Following major debt issuance and the depreciation of the rand on unhedged Government debt, Namibia’s debt to GDP ratio looks set to reach and possibly surpass 35% by the end of 2015.

2015 will be a year for the books as far as Namibia’s debt is concerned. In the space of just 12 months, it is estimated that public debt (that taken out by the Government) has increased by over 65%, and over N$20 billion, to a total of N$55 billion. A number of reasons for this exist, however the three major reasons are:

  1. Government has ambitious spending plans for the year, which it expected to fund through normal revenue channels and through some fairly sizable debt issuance (approximately N$9 billion in 2015/16). However, revenue has been disappointing, both due to very ambitious forecasts, as well as due to a general economic slowdown in the country, weak commodity prices, and less regional trade. As such, many revenue lines of the Government are under pressure, and likely to remain so for the next few years. As revenue is lower than expected, and expenditure remains relatively high, a lot of debt has had to be issued to fund the activities of Government, and the deficit is likely to be notably larger than expected, probably between N$9 and N$12 billion.
  2. The Government was forced to issue hard currency debt in order to protect the crumbling external position of the country, after an extended period of fiscal and monetary stimulus that drove strong growth in consumption activity, and strong demand for imports. As the external position weakened, the risk of a rating downgrade increased to the point that the Ministry of Finance stepped in and borrowed a large chunk of funds on the international market, massively increasing the country’s hard currency debt, but thankfully staving off a rating downgrade.
  3. Hard currency debt, of which Namibia now has a lot, has re-priced against Government as the currency has weakened. Over the past year, the Rand (and thus Namibia Dollar) has depreciated in value by over 30%, making the stock of Namibian hard currency debt, which was left unhedged despite the repeated warnings of local experts, significantly larger than it was a year ago.

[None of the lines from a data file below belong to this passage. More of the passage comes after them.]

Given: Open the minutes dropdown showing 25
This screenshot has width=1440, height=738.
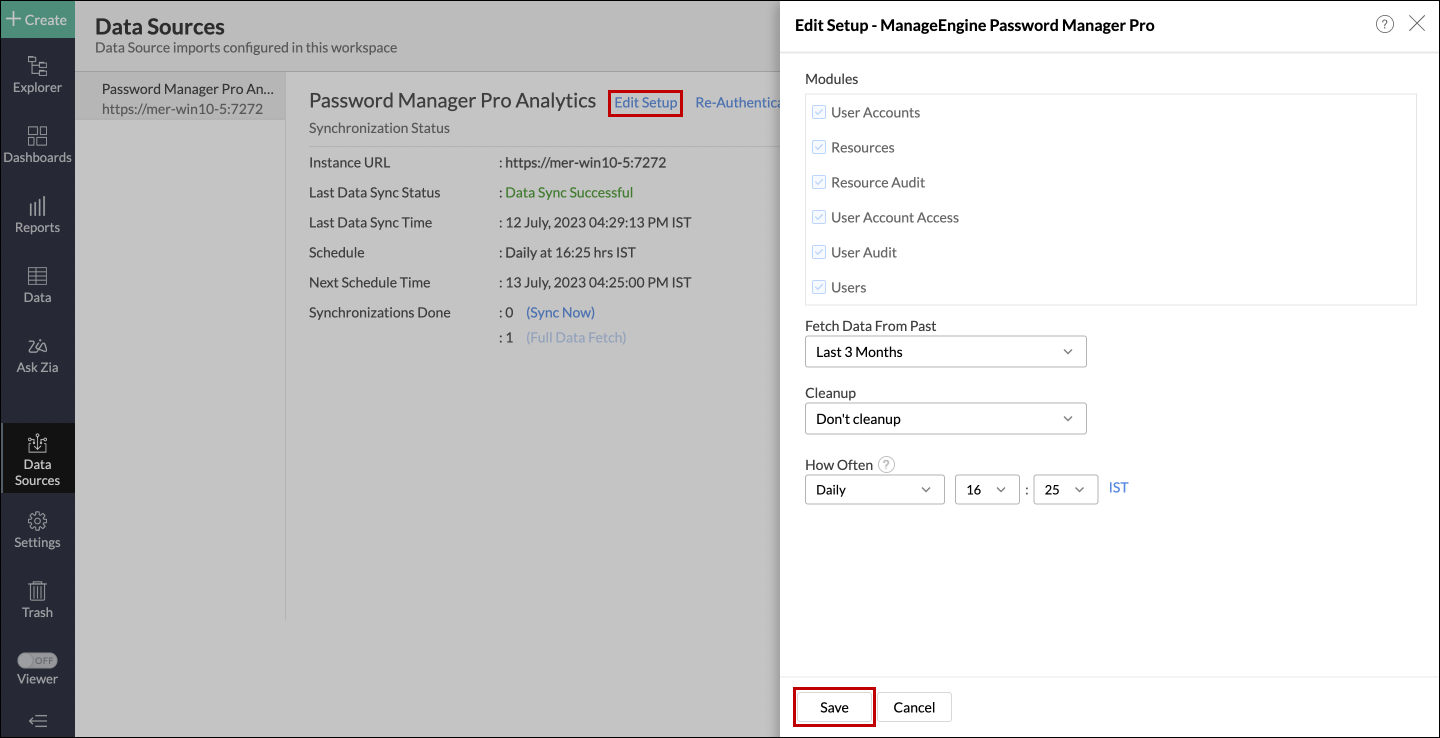Looking at the screenshot, I should pos(1065,490).
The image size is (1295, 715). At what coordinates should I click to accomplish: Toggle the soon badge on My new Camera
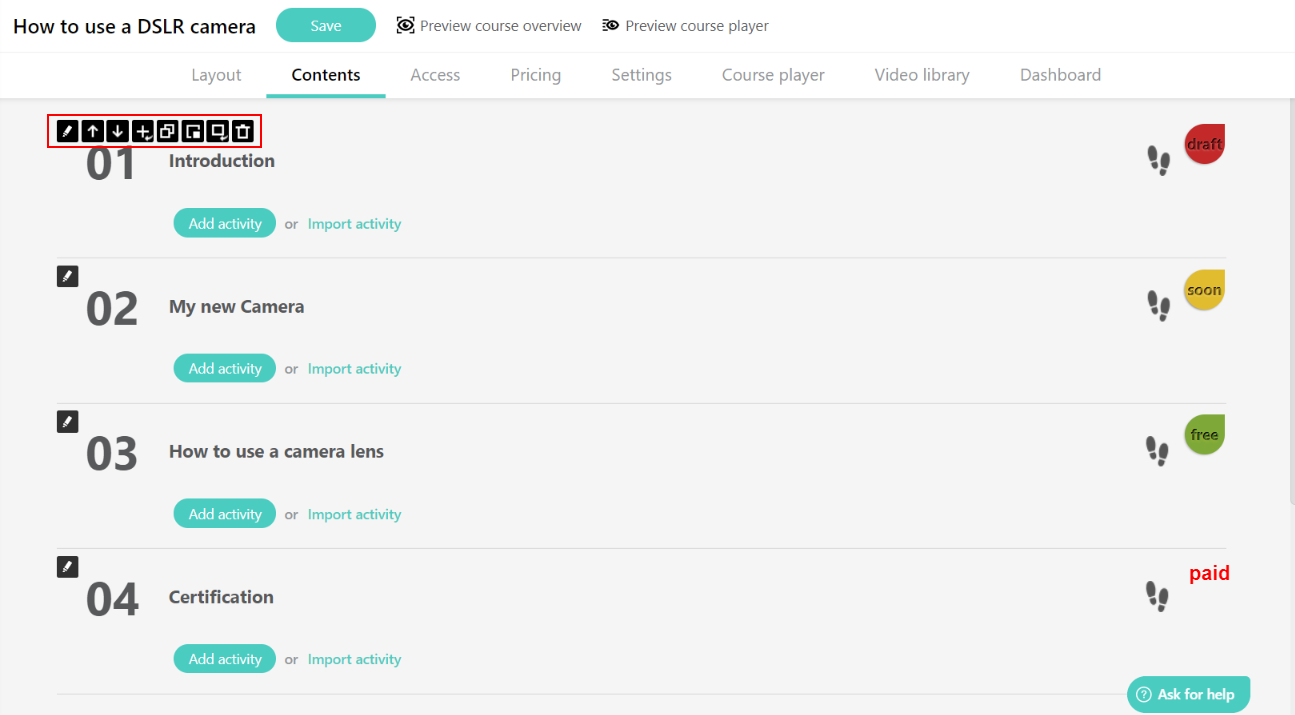click(1204, 289)
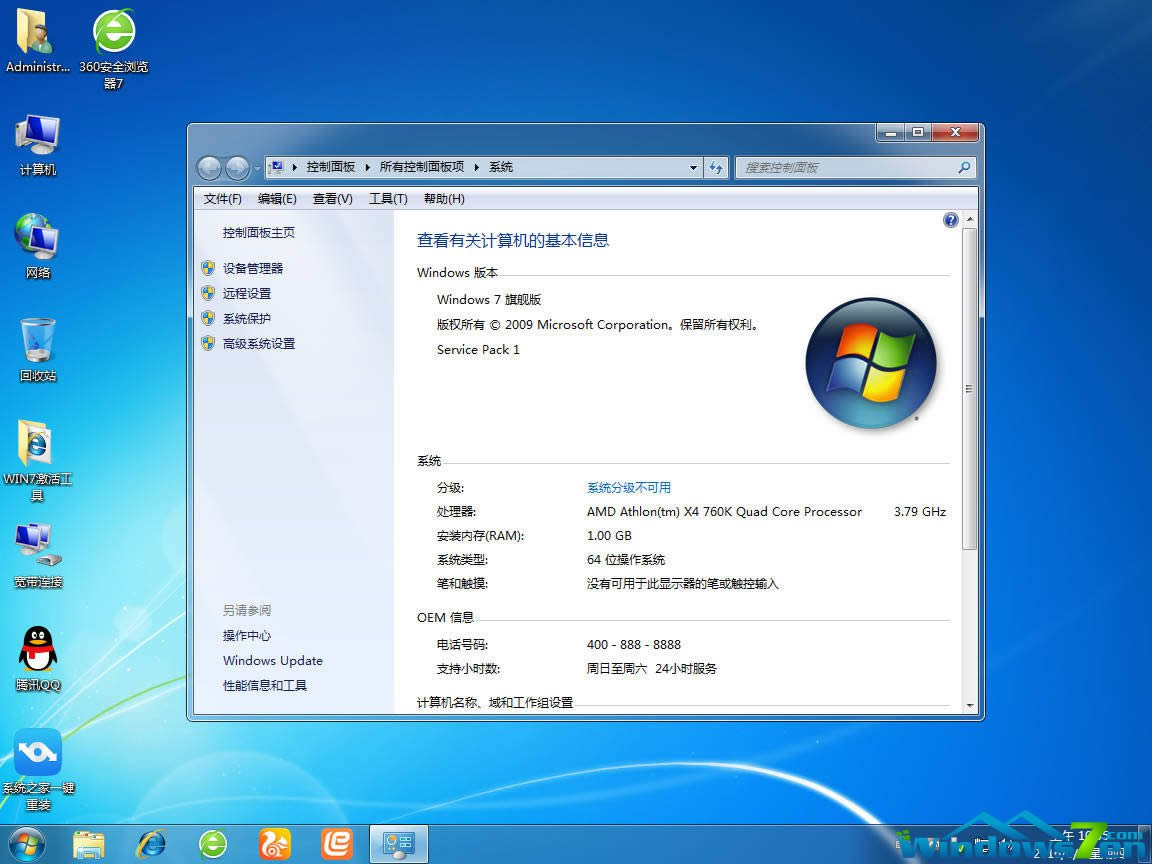The image size is (1152, 864).
Task: Open the 计算机 icon on the desktop
Action: coord(37,140)
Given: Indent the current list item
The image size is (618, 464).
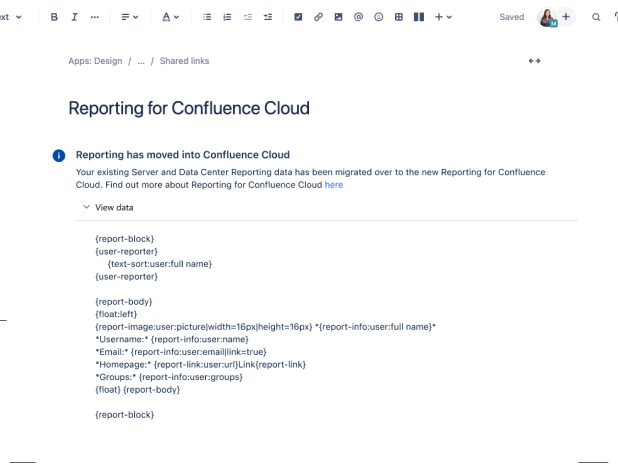Looking at the screenshot, I should pyautogui.click(x=268, y=17).
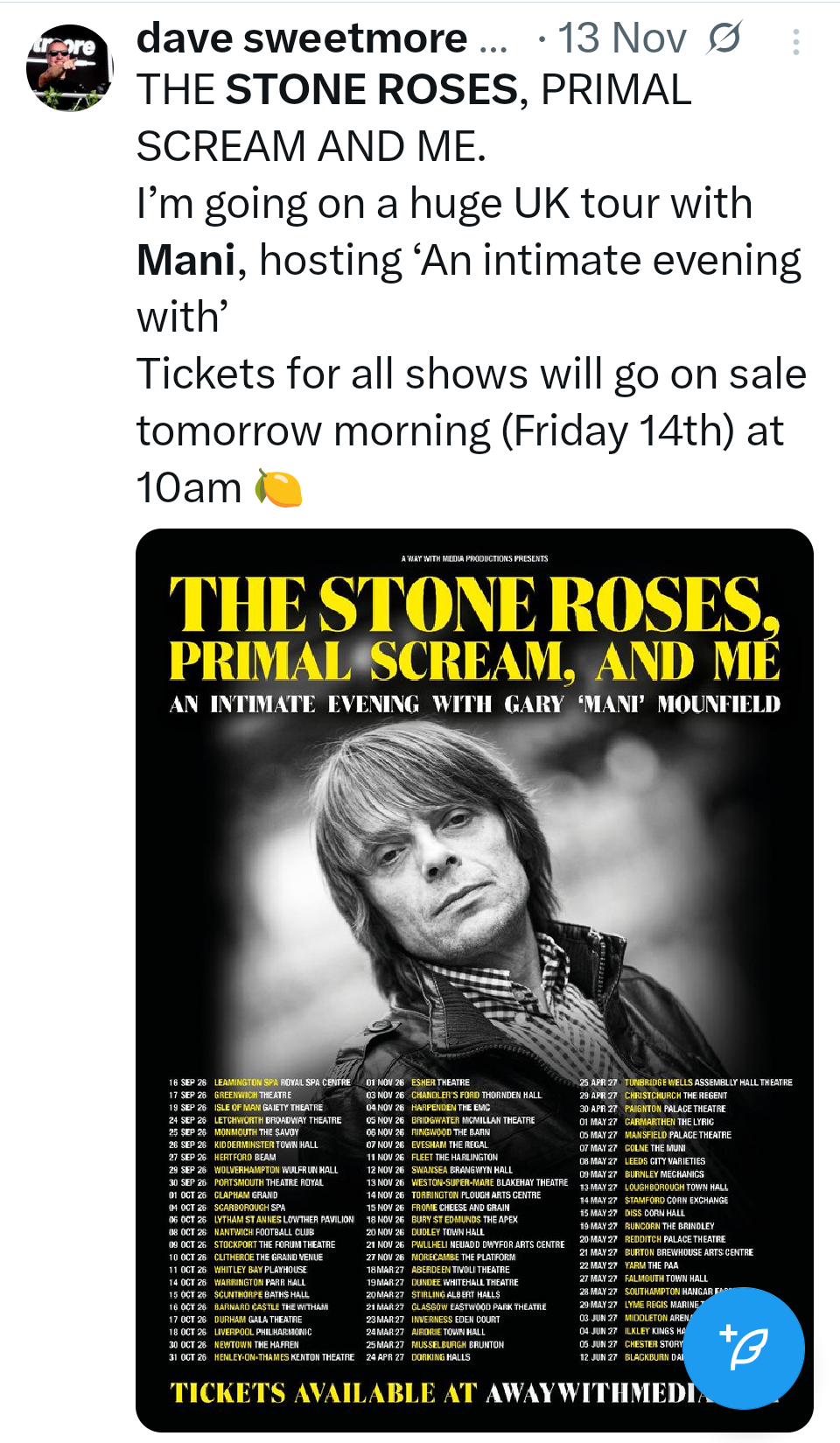Tap "A Way With Media Productions Presents" caption
Viewport: 840px width, 1443px height.
coord(474,558)
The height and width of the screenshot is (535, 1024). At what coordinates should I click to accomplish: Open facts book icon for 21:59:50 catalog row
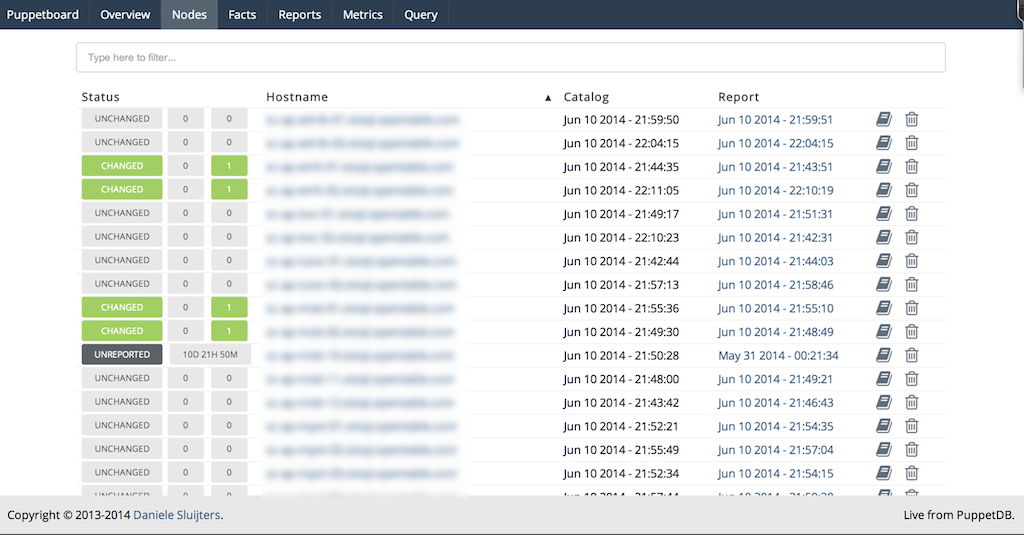coord(883,119)
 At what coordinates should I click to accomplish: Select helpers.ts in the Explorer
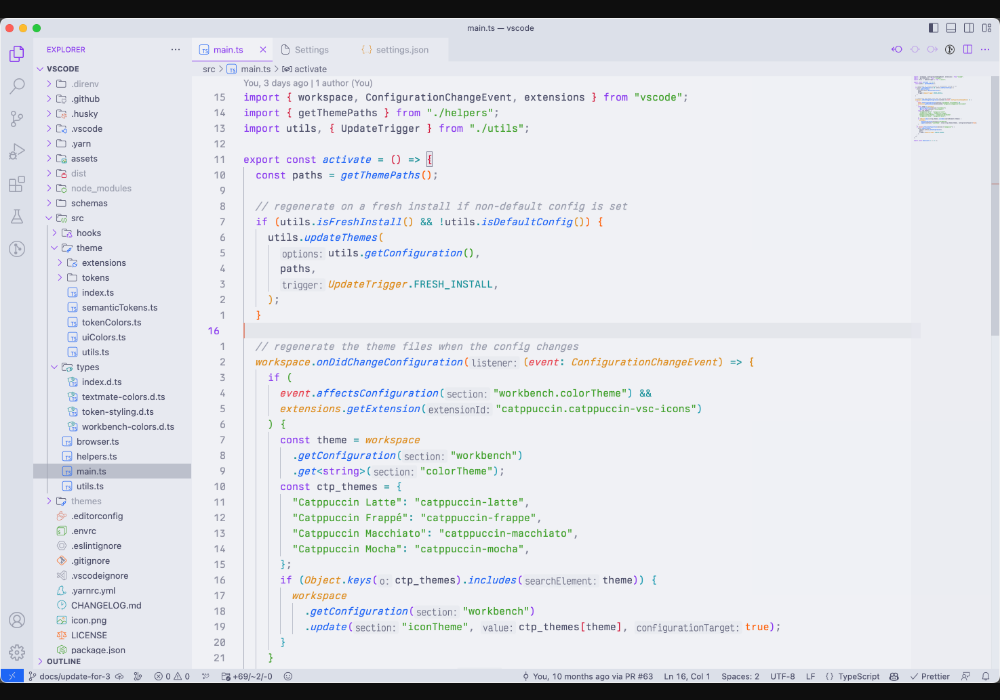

What this means, however, is that Namibia’s public debt to GDP ratio is likely to approach 35% by the end of the year, with the stock of debt up just under 70% in the space of just 12 months – very frightening numbers. Moreover, hard currency debt is set to make up more than 50% of total debt, and once again, this remains unhedged, a situation that most find unimaginable, but the Ministry of Finance persists with. The vast cost of this decision is, after all, carried by the tax payer.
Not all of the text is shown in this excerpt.